Eine Entscheidung, die nicht allein von der Mutter abhängt
Die diesjährige Kampagne erinnert daran, dass die Entscheidung zu stillen nicht ausschließlich bei der Mutter liegt, sondern von zahlreichen Faktoren beeinflusst wird. Dazu gehören die Unterstützung der Familie, die Möglichkeit, fachkundige Ratschläge zu erhalten, das Verhalten des medizinischen Personals, die Arbeitsbedingungen sowie die Bereitschaft der Gemeinschaft, Müttern Zeit, Verständnis und Privatsphäre zu bieten.
Auch wenn das Stillen dem Kind eine auf seine Bedürfnisse abgestimmte Nahrung sichert und eine enge Bindung zwischen Mutter und Neugeborenem schafft, ist der Anfang nicht immer einfach. Mütter kämpfen mit Schmerzen, Unsicherheit, Milchmangel oder widersprüchlichen Empfehlungen, daher kann richtige und rechtzeitige Hilfe entscheidend sein.
Unterstützung, die nicht bei gelegentlichen Beiträgen enden darf
Die Feierlichkeiten zur Weltstillwoche sollten nicht bei gelegentlichen Beiträgen und Botschaften enden, betont Narodno.hr. Mütter benötigen leicht zugängliche Unterstützung in Krankenhäusern, durch den Hebammendienst und bei Kinderärzten, aber auch nach der Rückkehr nach Hause, wenn die meisten Fragen und Probleme auftreten.
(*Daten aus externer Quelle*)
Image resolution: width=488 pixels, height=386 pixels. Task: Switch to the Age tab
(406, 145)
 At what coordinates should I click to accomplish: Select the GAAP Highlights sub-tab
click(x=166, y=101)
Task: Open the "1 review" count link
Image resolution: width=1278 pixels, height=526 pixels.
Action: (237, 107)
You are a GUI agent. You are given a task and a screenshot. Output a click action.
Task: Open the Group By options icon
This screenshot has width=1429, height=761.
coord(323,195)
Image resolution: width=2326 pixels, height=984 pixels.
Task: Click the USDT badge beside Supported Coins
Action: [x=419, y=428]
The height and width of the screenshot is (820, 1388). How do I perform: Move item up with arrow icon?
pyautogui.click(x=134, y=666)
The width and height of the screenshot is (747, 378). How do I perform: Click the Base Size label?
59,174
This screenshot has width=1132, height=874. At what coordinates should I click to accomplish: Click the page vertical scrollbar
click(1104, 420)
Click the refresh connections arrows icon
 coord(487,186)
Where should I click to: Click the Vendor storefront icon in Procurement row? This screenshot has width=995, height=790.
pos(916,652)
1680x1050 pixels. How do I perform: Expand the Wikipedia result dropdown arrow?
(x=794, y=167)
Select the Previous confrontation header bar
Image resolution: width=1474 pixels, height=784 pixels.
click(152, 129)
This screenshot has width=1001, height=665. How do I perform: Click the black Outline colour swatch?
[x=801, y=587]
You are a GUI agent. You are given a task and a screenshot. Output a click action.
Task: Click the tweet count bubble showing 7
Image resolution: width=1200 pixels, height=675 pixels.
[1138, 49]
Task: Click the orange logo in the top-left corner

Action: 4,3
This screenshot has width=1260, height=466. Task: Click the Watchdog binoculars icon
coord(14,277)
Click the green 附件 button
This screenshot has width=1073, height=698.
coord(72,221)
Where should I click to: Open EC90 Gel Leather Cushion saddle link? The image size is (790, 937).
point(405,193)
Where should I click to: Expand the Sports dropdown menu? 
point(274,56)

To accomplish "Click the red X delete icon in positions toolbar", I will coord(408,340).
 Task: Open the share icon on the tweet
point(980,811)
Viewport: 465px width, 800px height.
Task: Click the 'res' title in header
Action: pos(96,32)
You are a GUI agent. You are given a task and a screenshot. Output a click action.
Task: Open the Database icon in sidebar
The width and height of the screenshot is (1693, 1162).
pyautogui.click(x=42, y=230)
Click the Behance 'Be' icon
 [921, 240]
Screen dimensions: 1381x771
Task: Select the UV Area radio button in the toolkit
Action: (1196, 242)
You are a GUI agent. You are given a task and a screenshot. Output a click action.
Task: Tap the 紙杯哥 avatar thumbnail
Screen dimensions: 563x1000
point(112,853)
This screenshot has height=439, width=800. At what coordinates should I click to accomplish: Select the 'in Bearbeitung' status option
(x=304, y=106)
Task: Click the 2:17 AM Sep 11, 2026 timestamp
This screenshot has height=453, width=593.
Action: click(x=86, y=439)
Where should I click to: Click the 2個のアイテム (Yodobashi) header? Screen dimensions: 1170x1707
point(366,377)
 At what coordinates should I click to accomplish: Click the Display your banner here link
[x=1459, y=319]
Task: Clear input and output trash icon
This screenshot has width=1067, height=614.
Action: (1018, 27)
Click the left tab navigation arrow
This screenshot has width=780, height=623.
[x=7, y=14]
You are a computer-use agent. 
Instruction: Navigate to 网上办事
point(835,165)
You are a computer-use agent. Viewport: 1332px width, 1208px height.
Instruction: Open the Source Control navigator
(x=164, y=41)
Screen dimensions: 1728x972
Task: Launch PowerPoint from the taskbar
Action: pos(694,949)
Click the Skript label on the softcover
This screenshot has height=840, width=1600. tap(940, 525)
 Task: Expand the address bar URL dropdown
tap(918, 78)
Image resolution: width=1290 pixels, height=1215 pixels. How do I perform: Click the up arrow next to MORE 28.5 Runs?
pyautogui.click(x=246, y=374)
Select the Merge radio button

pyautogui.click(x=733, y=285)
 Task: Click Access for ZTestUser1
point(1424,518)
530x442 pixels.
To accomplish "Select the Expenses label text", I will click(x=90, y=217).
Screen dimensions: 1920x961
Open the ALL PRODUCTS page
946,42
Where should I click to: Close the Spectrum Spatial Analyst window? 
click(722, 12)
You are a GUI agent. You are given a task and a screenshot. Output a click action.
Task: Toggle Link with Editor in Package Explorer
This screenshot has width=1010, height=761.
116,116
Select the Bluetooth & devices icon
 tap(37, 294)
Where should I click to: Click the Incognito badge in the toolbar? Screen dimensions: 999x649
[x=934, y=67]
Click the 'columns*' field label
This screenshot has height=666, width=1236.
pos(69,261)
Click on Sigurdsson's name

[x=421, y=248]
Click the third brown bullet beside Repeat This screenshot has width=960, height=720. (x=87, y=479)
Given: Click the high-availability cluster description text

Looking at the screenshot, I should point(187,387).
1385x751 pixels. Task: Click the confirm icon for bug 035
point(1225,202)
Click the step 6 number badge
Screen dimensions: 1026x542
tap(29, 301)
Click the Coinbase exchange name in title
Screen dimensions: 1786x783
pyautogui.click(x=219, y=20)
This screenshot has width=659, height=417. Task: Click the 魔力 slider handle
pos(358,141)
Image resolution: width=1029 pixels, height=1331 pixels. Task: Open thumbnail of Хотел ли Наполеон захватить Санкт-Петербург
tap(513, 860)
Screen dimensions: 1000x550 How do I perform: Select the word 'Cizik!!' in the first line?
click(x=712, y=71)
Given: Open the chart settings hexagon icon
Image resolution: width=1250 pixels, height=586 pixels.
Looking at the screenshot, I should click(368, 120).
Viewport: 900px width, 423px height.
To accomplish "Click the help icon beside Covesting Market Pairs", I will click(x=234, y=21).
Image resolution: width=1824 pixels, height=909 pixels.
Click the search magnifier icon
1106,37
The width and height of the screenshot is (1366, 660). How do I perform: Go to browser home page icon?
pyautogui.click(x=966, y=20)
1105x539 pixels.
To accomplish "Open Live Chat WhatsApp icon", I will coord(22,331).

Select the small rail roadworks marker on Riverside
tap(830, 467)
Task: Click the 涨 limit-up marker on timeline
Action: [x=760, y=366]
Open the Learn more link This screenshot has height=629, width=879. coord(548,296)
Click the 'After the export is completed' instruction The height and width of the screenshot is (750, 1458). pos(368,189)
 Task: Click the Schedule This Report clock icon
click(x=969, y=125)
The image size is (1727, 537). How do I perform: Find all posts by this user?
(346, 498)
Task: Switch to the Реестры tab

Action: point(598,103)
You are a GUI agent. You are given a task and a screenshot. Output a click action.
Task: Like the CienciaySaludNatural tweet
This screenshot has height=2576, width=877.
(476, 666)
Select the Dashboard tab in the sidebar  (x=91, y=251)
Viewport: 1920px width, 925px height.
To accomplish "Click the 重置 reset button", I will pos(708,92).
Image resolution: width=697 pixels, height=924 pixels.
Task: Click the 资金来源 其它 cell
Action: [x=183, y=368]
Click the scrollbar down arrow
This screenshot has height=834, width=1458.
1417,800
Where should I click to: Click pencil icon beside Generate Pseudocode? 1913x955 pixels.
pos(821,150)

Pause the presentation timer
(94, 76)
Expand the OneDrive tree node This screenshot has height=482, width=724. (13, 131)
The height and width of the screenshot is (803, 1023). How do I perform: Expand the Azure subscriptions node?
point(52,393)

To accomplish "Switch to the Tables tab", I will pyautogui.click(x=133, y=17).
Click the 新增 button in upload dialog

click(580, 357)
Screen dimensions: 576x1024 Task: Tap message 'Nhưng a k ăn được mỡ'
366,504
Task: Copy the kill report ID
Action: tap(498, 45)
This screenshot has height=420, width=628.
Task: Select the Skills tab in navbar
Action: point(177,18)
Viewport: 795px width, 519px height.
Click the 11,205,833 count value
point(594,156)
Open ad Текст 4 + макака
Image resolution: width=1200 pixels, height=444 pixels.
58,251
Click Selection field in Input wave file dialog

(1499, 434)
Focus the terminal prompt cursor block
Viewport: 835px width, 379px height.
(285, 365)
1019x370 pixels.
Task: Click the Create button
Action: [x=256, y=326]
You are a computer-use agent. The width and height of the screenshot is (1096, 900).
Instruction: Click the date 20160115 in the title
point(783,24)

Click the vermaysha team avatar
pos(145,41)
Ebenso wichtig ist es, Frauen nicht zu verurteilen, die aus gesundheitlichen, privaten oder anderen Gründen nicht stillen können oder wollen. Die Förderung des Stillens hat nur dann einen Sinn, wenn sie auf Aufklärung, professioneller Unterstützung und der Wertschätzung jeder Mutter basiert, nicht auf erhöhtem Druck und Schuldgefühlen.
Demografiepolitik im Alltag
Die Botschaft der diesjährigen Woche geht über die reine Ernährungsweise des Kindes hinaus. Sie zeigt, wie gut die kroatische Gesellschaft in der Lage ist, Eltern in den ersten Lebensmonaten ihres Kindes wirklich zu helfen. Demografiepolitik beginnt nicht mit großen Plänen, sondern mit den alltäglichen Umständen, unter denen Familien Kinder erziehen, und die Unterstützung des Stillens ist eine solche konkrete Maßnahme.
Diese Initiativen haben nur dann einen echten Wert, wenn hinter den öffentlichen Botschaften zugängliche Dienste, geschulte Fachkräfte und ein System stehen, das die Mutter nicht allein lässt, wenn sie Hilfe am dringendsten benötigt.